需要(注文)に対し、商品供給納品)できなかった割合をいうマーケティング用語。総顧客数に対し欠品で対応できなかった顧客数の比率、総注文商品数に対する欠品を起こした商品数の比率、総需要額に対する欠品で逃した売上高の比率など、さまざまな比率として計算されている。欠品率が上昇すると、売上げ機会を逃す確率が高くなるほか、事業としての信用力や魅力を失いかねず、競争力が低下するとされている。一般に、欠品率は売れ筋商品ほど高くなる傾向があるが、欠品を完全に排除しようとすると、膨大な在庫をもたねばならず、コストがかさむうえ、売れ残りのリスクを抱えることにもなる。このため、マーケティングでは欠品による売上げ機会の損失と在庫コストなどのバランスを考え、最適な「許容欠品率」を設定することが重要とされる。なお、小売店頭での欠品率は「品切れ率」とよばれることもある。

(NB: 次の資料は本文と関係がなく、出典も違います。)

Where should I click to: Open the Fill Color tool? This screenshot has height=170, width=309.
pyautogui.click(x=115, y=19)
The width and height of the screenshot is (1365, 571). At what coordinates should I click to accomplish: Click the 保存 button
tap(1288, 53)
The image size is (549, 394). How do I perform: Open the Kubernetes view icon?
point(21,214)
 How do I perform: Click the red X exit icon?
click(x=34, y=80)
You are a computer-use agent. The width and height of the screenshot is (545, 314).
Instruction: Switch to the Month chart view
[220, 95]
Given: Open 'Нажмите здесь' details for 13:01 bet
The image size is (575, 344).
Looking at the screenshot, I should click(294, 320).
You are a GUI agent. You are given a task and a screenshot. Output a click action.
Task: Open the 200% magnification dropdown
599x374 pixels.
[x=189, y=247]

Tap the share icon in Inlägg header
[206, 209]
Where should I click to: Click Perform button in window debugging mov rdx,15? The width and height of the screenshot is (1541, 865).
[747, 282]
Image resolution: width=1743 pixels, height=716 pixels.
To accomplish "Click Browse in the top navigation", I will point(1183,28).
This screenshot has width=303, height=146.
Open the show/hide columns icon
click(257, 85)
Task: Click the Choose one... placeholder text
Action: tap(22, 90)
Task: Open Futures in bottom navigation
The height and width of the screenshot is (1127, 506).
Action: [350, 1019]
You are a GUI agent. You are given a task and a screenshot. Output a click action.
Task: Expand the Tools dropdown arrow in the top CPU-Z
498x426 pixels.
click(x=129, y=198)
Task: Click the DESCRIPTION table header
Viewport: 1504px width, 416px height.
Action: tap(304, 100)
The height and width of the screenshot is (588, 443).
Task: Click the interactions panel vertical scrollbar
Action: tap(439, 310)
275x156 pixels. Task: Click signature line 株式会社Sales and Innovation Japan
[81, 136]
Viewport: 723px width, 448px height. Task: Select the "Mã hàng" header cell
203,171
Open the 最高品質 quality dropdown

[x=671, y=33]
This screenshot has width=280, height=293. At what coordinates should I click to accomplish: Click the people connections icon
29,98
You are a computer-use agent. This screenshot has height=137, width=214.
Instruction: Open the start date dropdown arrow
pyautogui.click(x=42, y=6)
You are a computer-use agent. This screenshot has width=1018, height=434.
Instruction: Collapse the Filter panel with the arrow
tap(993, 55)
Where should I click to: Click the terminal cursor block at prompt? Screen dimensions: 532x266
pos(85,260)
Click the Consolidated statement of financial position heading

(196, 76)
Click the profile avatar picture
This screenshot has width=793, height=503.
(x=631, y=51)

 欠品にはさまざまな定義があり、事業主にとっては在庫がなくなった状態が欠品であるが、顧客にとっては、倉庫などに在庫があったとしても売り場や陳列棚に商品がない状態が欠品となる場合がある。また供給すべき商品がまったくない状態を「絶対的欠品」というのに対し、在庫はあっても売り場などで極端に商品が少なくなり、顧客の購買意欲が低下してしまう状況を「相対的欠品」とよぶ。マーケティングでは、絶対的欠品だけでなく、相対的欠品にも注意が必要とされている。

 欠品率と反対に、品切れを起こさずに顧客注文に対応できた割合をサービス率という。「欠品率(%)=100%-サービス率(%)」という数式が成立し、欠品率が50%の場合にはサービス率は50%になり、欠品率が0%ならばサービス率は100%である。一般に日本の企業海外に比べ、欠品率が低くサービス率が高い傾向にあるが、その分、過剰在庫を抱えがちとされている。